SÉPTIMA SÚPLICA DE ANGUSTIA (2)
(Todos. De rodillas de ser posible)
Dios mío, Dios mío, creo firmemente de todo corazón. Sinceramente tengo esperanza y confío en Ti. Solamente a Ti adoraré por siempre. Con verdadero arrepentimiento y amor me postro a Tus pies. Te pido perdón por aquellos que no creen y no quieren creer; por aquellos que no te adoran y no quieren adorarte, y por aquellos que te crucificaron y te crucifican diariamente. Mi querido Jesús, te consolaré toda mi vida. Amén.
(Acto de Contrición) Oh mi Dios porque Tú eres tan bueno (3 golpes de pecho), me arrepiento de haber pecado contra Ti, y con la ayuda de Tu gracia, no volveré a pecar. Amén.

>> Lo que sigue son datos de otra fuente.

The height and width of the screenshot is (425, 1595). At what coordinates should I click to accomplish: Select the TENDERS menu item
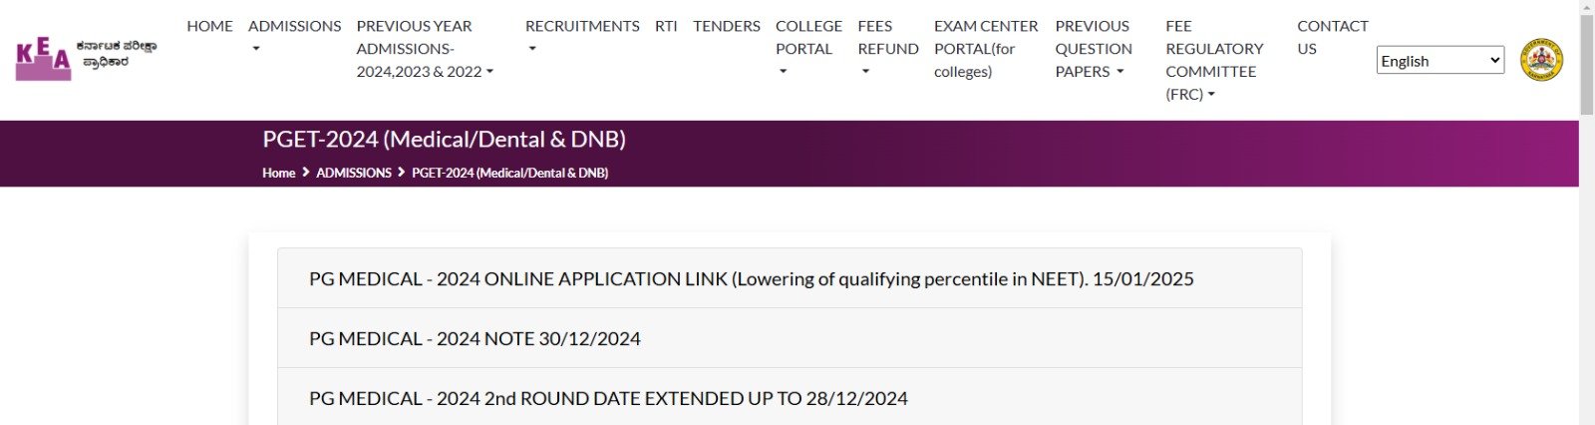727,26
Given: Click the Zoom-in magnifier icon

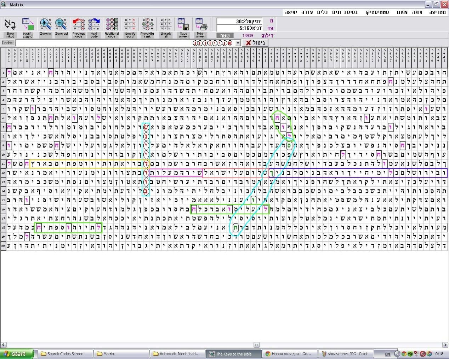Looking at the screenshot, I should [x=45, y=24].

1 Padre Nuestro, 1 Ave María, (inclinando la cabeza) 3 Glorias
HIMNO (Todos)
Si te hubiéramos costado menos
de lo que te costamos, Oh Señor,
seríamos más felices de lo que somos ahora.
Cuando recordamos todo lo que has sufrido por nosotros
te decimos: ¡lo sentimos, perdónanos, Señor!
¡Que la gracia de Tu Agonizante Corazón,
sea para nosotros, fuente de verdadero amor
y de pureza de corazón, Señor Jesús!
Todo lo que somos y todo lo que tenemos, viene de Ti,
Señor: Todos son dones Tuyos para nosotros.
Que nuestro bienestar
nunca redunde en Tu incomodidad, Señor.
Cuando busquemos bienestar, te rogamos, guíanos.
Tus mandamientos dan Luz a nuestros pasos.
Haremos lo que Tú nos mandes.
SÉPTIMA SÚPLICA DE ANGUSTIA (3)
(Todos) Oh, Santísima Trinidad, Padre, Hijo y Espíritu Santo, te ofrezco el Verbo Encarnado, Jesucristo; Su Cuerpo cubierto con Llagas y Sangre; Su agonía en el huerto, Su flagelación, Su coronación de espinas; Su repudio y Su condena; Su crucifixión y muerte; junto con todos los sufrimientos de Tu Santa Iglesia y la Sangre de los Mártires, en reparación por mis pecados y los del mundo entero. Amén.
(Todos) Agonizante Jesús, yo te ofrezco mi corazón para unirlo a Tu Corazón Agonizante, y compartir Tu agonía. Jesús, yo deseo permanecer en agonía Contigo para apresurar Tu Glorioso Reino de Paz. Amén.